▶ [課題の内容]:
1) 浦上天主堂の被爆についての文章によると、原子爆弾が炸裂したとき、天主堂で告解の秘跡が行われていたのはなぜですか。1～3文で説明してください。
2) 浦上天主堂の被爆についての文章のうち、「この日、浦上天主堂では毎年の」から「げられていた(8月8日付)。」までのすべてを、一字も変えずに書き写してください。

##### 分析対象の文章

これが気になったのは、当日、その真上(浦上の松山町の上空500m)でアメリカ軍のB-29が手動投下したプルトニウム型原子爆弾が炸裂したとき、浦上天主堂では告解の秘跡が行われていたからである。8月15日(水)の聖母被昇天の大祝日に備えるためであった。
現在でも平日に告解が行われることはあるけれども、このときは数十人の信者が天主堂内にいたと考えられている。告解の秘跡を行うため、二人の司祭もいた。これらの方たちは爆風で即死した。今日だと(特別なことのない)平日の告解はこれほどの人数にはならないだろう。長崎が敬虔な教区ということもある。
なぜ木曜日だったのか。浦上小教区の沿革を語るページにはこう書かれている。
この日、浦上天主堂では毎年のならわしによって、大祝日の前には地区ごとに日をきめて告解の秘跡が行われていた。聖母被昇天の大祝日の準備の告解のために主任司祭西田三郎師は聖堂に入ろうとし、助任司祭玉屋房吉師は告解場に入っておられた。
つまり、この日はたまたまだった。しかし、そのことが引起した波紋の大きさを考えるとき、人知では計り知れない。
ただ、アイルランド人なら木曜日と聞いておそらくある感懐をいだくだろう。アイルランドでは木曜日という名称に「断食」という言葉が入っている。
被爆した聖マリア像
祭壇上の無原罪の御宿りの聖母像(スペイン製の木彫り)が被爆し、頭部が瓦礫の中から発見された。両目が黒く焼け落ち、ほおが黒く焦げている。たとえ信仰を持たない人でも、この聖マリア像は心を打つかもしれない。
この聖マリア像をモチーフにして絵に描き続けている深堀柱(あきら)さんのことが朝日新聞で取上げられていた(8月8日付)。

##########
##### 記録データ

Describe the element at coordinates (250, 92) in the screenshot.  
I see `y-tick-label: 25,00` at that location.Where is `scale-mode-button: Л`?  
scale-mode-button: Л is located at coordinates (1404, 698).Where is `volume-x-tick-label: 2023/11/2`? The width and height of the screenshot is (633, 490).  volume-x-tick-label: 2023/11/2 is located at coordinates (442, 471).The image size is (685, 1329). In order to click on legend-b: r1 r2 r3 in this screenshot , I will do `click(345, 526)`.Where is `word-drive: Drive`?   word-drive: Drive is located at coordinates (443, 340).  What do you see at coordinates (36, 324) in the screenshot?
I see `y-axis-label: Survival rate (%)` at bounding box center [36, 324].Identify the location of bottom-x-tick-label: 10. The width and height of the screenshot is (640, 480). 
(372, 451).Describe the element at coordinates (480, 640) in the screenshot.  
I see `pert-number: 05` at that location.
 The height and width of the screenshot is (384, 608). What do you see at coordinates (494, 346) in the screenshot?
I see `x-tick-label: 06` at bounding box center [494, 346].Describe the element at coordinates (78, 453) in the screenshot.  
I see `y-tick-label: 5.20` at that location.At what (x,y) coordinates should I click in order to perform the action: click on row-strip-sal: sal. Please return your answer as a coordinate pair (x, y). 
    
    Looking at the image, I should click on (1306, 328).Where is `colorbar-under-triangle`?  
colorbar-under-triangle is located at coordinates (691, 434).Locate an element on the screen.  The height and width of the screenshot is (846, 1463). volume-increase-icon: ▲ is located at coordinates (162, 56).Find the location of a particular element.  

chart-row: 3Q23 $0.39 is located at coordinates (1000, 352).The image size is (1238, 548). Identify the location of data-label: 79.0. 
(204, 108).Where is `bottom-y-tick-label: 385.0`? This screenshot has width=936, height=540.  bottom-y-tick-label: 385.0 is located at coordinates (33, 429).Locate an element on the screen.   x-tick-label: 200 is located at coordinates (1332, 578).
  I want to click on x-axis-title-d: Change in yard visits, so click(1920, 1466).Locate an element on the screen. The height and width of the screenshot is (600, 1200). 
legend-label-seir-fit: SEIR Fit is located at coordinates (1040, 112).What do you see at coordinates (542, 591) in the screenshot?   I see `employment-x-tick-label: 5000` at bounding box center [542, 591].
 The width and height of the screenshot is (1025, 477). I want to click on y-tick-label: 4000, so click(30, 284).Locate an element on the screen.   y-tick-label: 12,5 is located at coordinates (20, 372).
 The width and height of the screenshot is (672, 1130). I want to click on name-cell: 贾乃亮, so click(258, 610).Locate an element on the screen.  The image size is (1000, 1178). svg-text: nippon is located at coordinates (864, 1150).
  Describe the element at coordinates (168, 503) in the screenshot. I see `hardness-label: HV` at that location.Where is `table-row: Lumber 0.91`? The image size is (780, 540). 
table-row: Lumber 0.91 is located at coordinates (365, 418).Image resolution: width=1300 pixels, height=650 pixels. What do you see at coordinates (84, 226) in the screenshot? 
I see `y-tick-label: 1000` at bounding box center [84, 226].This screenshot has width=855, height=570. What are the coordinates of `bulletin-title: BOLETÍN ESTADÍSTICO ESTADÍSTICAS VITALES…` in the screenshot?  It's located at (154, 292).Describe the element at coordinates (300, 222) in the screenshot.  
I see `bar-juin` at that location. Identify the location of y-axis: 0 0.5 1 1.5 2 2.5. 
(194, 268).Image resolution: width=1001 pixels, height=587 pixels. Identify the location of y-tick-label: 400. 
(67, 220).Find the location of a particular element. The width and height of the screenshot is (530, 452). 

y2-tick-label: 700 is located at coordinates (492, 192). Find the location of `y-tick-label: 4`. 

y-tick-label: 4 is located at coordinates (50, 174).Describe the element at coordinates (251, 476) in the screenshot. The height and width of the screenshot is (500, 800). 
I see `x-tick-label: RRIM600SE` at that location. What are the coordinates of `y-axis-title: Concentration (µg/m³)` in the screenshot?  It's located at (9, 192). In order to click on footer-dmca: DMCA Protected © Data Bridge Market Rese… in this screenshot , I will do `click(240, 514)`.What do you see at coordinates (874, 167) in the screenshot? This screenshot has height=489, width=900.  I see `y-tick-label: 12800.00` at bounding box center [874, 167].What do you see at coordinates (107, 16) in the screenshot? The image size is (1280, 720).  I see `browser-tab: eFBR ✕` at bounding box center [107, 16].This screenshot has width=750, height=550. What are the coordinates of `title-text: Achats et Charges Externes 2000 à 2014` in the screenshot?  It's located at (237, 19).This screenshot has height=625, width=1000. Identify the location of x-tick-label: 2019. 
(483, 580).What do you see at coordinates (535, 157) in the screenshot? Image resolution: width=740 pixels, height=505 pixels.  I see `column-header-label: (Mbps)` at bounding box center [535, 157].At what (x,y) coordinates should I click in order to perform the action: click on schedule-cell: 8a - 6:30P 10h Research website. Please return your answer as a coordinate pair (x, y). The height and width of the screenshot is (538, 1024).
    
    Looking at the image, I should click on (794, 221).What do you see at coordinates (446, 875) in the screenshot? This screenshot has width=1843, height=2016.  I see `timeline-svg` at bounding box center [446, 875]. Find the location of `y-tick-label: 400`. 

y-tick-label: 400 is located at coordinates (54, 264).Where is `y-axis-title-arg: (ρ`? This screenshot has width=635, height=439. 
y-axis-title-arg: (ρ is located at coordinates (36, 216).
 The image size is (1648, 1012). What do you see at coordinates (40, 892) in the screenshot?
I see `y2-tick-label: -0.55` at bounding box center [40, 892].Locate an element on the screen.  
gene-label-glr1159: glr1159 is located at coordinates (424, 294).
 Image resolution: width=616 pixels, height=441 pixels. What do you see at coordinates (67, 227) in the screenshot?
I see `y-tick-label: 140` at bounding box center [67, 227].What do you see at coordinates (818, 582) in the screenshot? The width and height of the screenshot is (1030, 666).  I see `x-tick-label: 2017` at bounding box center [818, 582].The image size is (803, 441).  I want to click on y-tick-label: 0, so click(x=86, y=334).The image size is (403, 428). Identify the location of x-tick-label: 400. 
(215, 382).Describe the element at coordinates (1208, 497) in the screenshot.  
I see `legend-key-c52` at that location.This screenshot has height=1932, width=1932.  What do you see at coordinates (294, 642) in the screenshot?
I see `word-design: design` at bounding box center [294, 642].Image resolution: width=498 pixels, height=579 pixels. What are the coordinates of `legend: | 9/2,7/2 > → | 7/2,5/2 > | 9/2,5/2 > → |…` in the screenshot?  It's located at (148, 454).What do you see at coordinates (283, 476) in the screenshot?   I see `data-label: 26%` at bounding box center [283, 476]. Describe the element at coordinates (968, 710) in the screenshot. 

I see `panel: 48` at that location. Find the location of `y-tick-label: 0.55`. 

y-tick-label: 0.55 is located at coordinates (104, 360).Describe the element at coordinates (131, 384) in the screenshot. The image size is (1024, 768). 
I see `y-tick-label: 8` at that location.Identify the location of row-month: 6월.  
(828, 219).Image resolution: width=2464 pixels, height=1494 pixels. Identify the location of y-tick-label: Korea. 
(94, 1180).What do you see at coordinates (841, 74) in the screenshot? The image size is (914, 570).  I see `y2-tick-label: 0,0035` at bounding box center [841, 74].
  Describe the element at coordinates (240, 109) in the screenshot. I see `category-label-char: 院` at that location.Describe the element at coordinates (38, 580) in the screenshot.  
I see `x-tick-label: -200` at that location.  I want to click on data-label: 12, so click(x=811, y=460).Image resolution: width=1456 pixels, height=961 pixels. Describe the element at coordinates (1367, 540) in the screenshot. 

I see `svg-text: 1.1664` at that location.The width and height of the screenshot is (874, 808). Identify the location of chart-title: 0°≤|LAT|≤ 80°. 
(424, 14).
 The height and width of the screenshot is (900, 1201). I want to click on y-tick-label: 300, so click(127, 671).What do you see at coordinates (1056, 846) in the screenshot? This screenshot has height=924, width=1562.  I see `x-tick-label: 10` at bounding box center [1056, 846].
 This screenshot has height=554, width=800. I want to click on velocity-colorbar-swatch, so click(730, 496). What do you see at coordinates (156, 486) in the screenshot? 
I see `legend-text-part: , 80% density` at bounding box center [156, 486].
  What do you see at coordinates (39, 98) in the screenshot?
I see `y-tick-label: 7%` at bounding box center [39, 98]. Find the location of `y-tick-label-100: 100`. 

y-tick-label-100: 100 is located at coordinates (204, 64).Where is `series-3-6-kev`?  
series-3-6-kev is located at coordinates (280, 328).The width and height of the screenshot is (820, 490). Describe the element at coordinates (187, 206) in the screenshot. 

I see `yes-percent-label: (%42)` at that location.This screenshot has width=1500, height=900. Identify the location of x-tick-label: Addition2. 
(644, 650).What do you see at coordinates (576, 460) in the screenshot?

##########

▶ [課題別の解答]:
1) 8月15日の聖母被昇天の大祝日に備えるためです。浦上天主堂では毎年のならわしとして、大祝日の前に地区ごとに日を決めて告解の秘跡が行われていました。

2)
この日、浦上天主堂では毎年のならわしによって、大祝日の前には地区ごとに日をきめて告解の秘跡が行われていた。聖母被昇天の大祝日の準備の告解のために主任司祭西田三郎師は聖堂に入ろうとし、助任司祭玉屋房吉師は告解場に入っておられた。
つまり、この日はたまたまだった。しかし、そのことが引起した波紋の大きさを考えるとき、人知では計り知れない。
ただ、アイルランド人なら木曜日と聞いておそらくある感懐をいだくだろう。アイルランドでは木曜日という名称に「断食」という言葉が入っている。
被爆した聖マリア像
祭壇上の無原罪の御宿りの聖母像(スペイン製の木彫り)が被爆し、頭部が瓦礫の中から発見された。両目が黒く焼け落ち、ほおが黒く焦げている。たとえ信仰を持たない人でも、この聖マリア像は心を打つかもしれない。
この聖マリア像をモチーフにして絵に描き続けている深堀柱(あきら)さんのことが朝日新聞で取上げられていた(8月8日付)。